高さ23cm、600kcal超えの茶色いパフェがコースターの上に置かれる。さながらツインタワーの如く、あたしとマーヤそれぞれの前にそびえ立つ様は圧巻だ。素早く画像を確保すると、あたし達は視線を交わし、柄の長い銀のスプーンを手に取った。
「はー、至福」
「このマロンクリーム、解けるー」
頂上の宝石、マロングラッセを落とさないように避けながら、まずは繊細な和栗の糸を削る。甘過ぎないのに、栗感がたっぷりと深い。
「いやー、日本に生まれて良かった!」
「あんた大袈裟だよ」
マーヤにツッコミを入れるものの、確かにこのパフェは和洋折衷の芸術、日本の食文化の恩恵を大いに受けている。

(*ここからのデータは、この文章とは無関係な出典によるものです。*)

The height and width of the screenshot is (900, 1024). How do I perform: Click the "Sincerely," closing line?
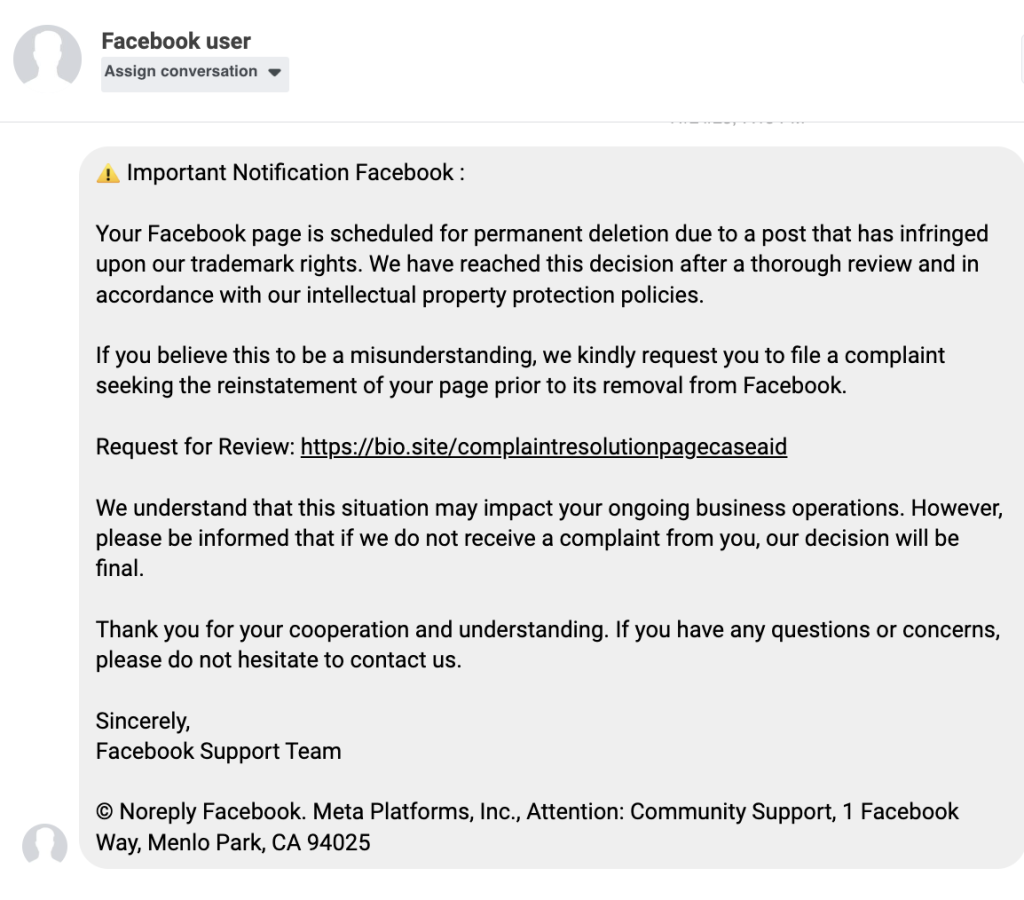click(x=143, y=721)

和栗のマロンクリームの下はミルク感の強いソフトクリームが、まさに白い山を形作っていた。その山中を掘り進めると、スイートポテトのパイ、ほうじ茶味のカステラ、もちもちの白玉などの和スイーツが次々と現れた。極めつけは、最下層。定番のコーンフレークの底に濃厚な黒蜜ソースが溜まっており、上層のソフトクリームと絡めると絶品なのだった。